• _Exercise materials_
BEGIN

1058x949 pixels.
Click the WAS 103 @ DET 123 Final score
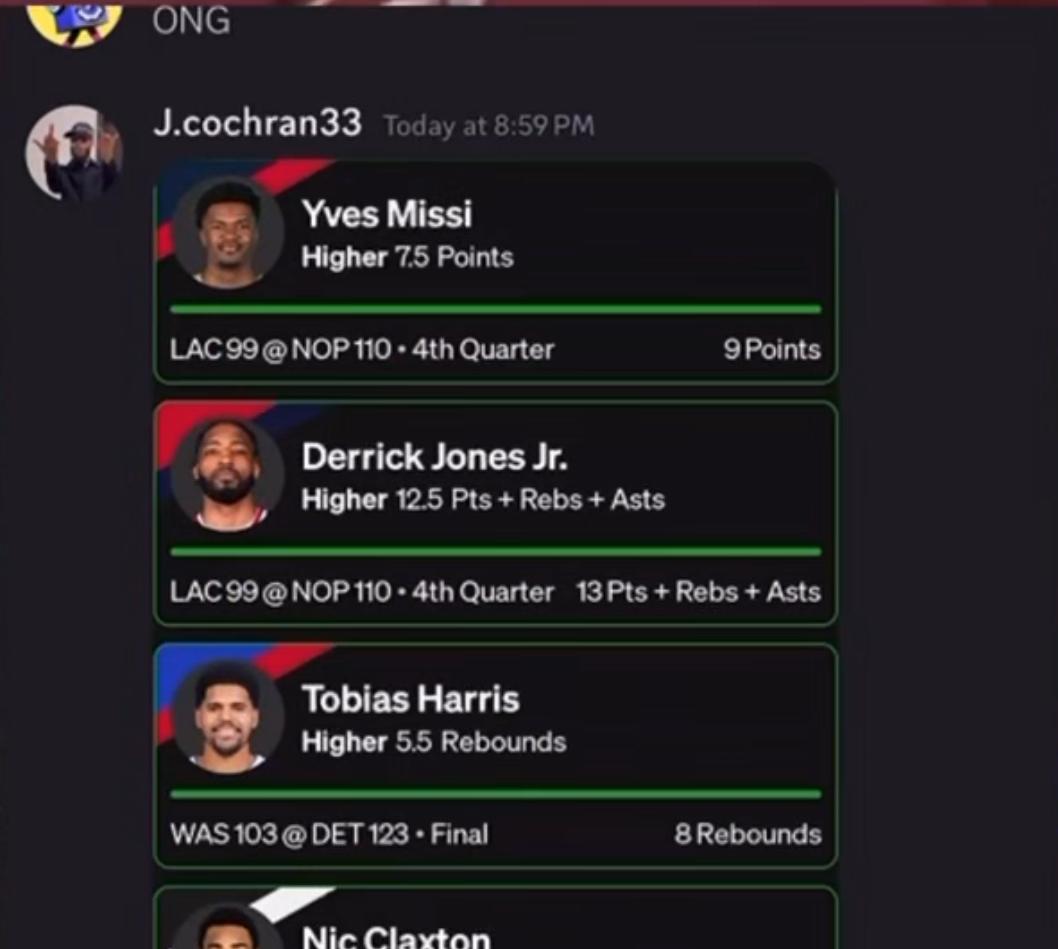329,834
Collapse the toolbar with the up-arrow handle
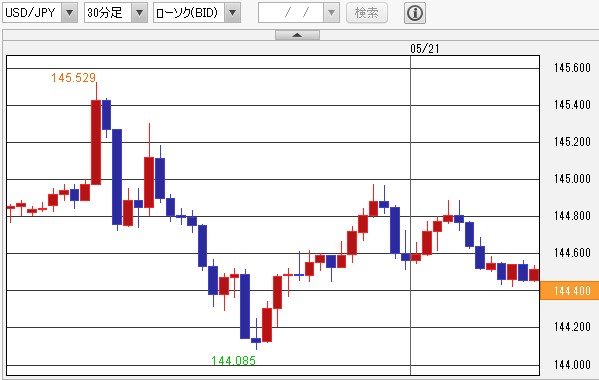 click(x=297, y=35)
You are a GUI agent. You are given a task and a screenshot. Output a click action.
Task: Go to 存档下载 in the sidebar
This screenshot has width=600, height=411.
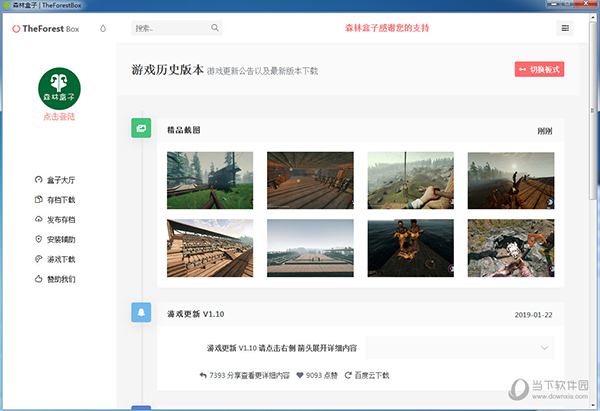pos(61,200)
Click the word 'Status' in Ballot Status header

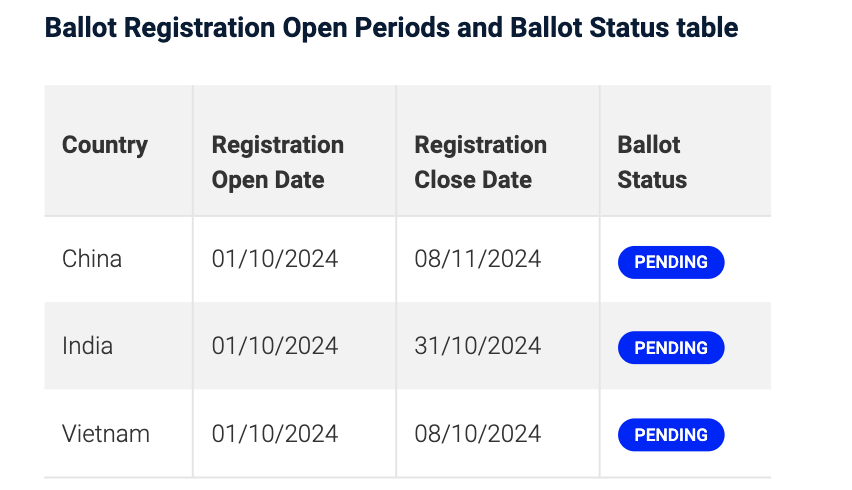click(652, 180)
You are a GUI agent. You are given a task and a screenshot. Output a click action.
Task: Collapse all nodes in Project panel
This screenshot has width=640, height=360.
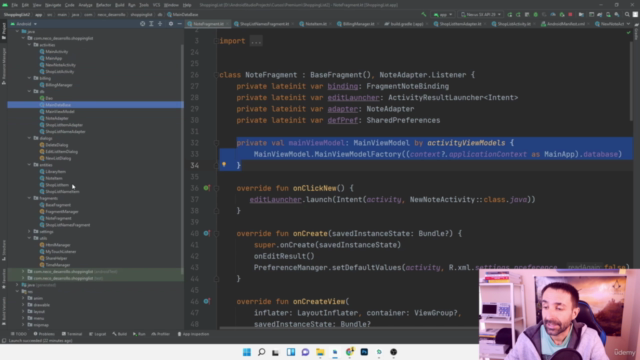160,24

END
BEGIN

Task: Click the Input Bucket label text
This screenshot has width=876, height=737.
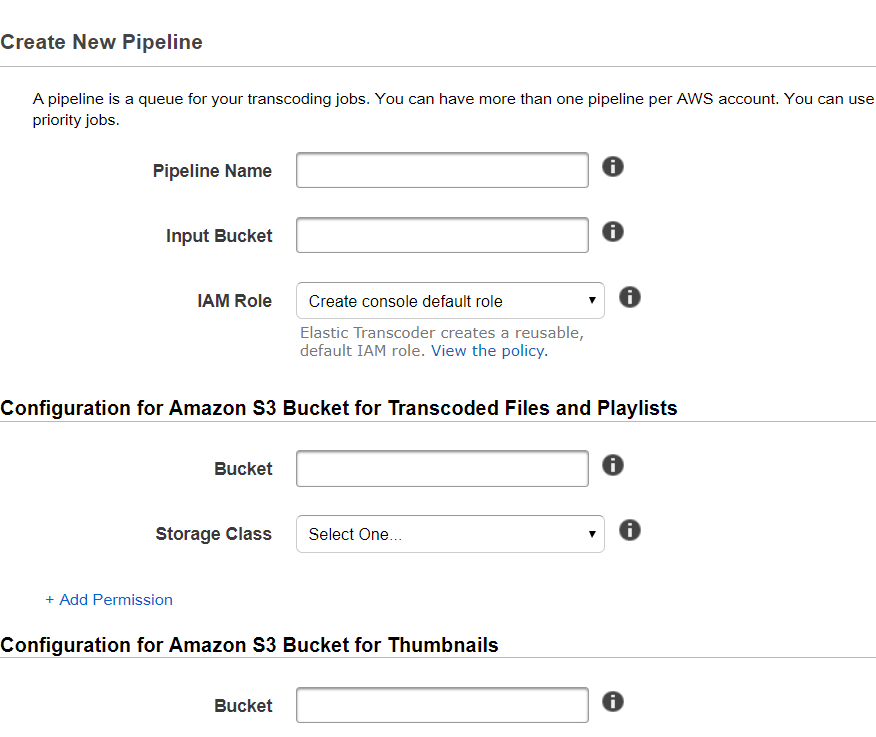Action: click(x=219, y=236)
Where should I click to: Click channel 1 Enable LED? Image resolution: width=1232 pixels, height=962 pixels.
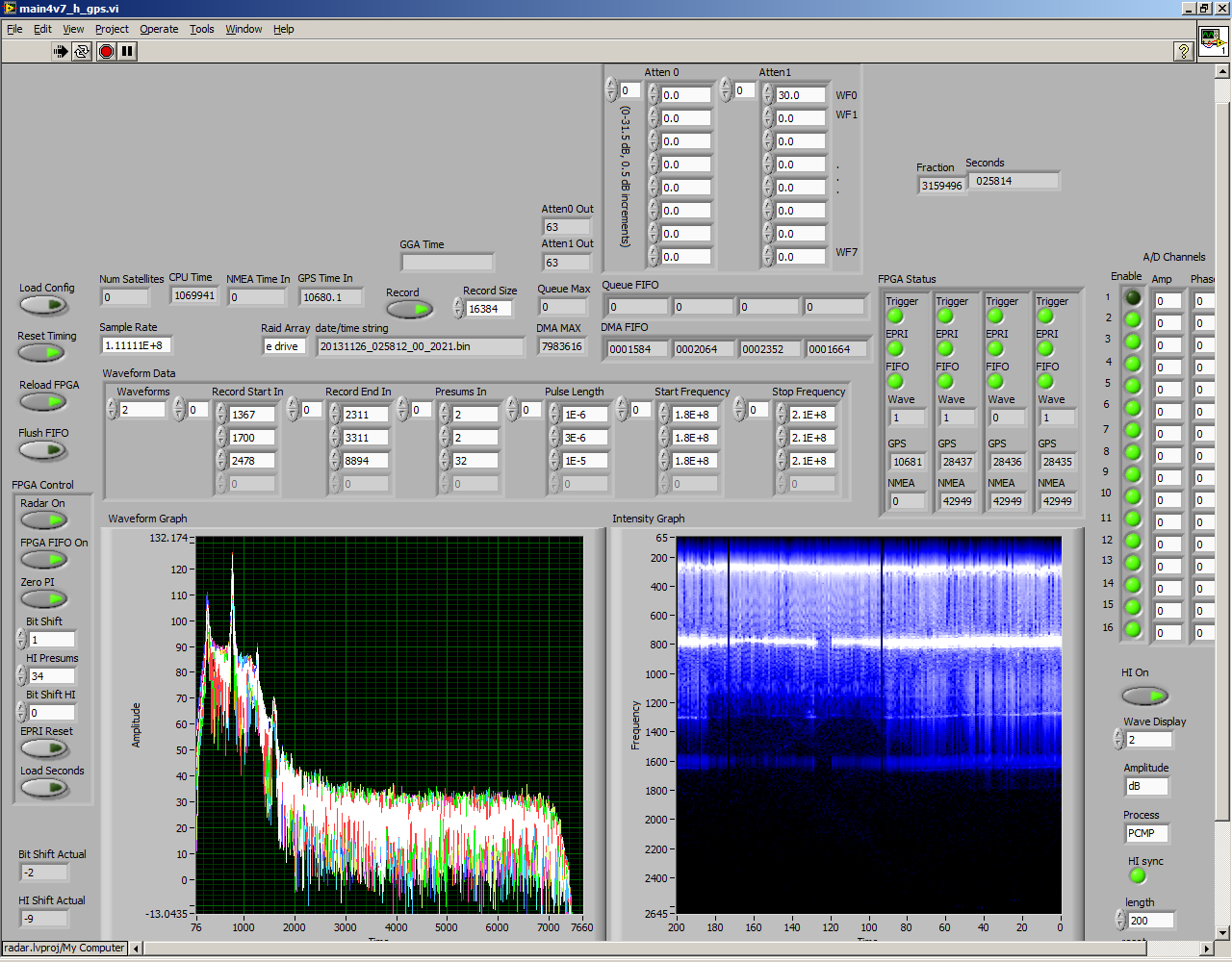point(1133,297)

END
BEGIN

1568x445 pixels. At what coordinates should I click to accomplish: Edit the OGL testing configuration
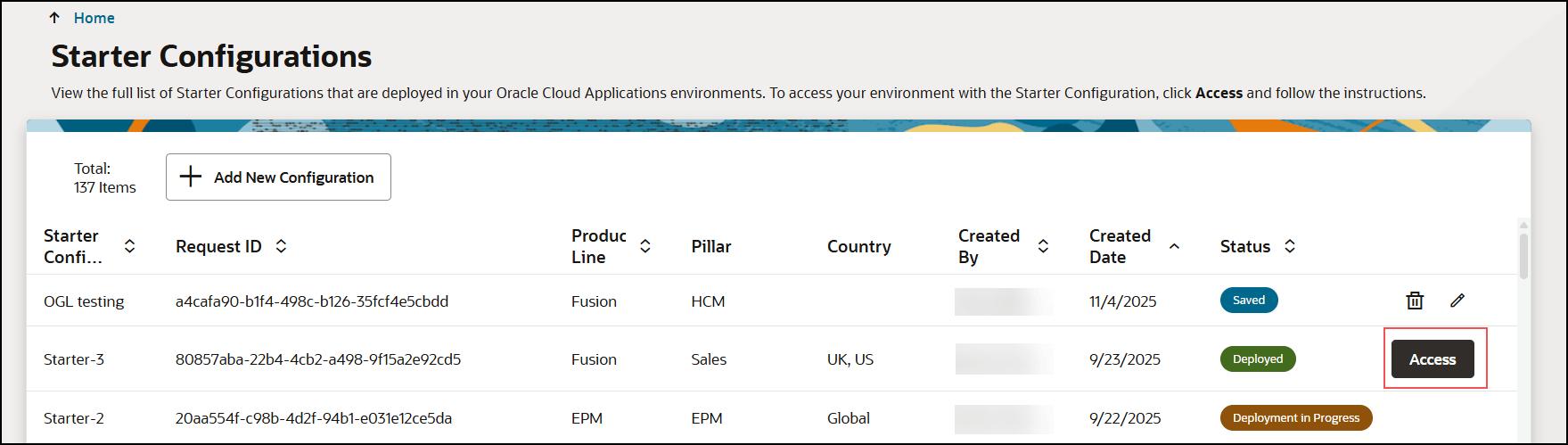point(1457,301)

END

• _Your objective_
Skipping the pictures, print the lines in the listing above exactly as written, starting at the line with "Collapse the toolbar with the up-arrow handle" and ending at the line with "Task: Collapse all nodes in Project panel", both included.

• _Your solution_
Collapse the toolbar with the up-arrow handle
 click(x=297, y=35)
You are a GUI agent. You are given a task and a screenshot. Output a click action.
Task: Go to 存档下载 in the sidebar
This screenshot has width=600, height=411.
pos(61,200)
Click the word 'Status' in Ballot Status header

click(652, 180)
You are a GUI agent. You are given a task and a screenshot. Output a click action.
Task: Collapse all nodes in Project panel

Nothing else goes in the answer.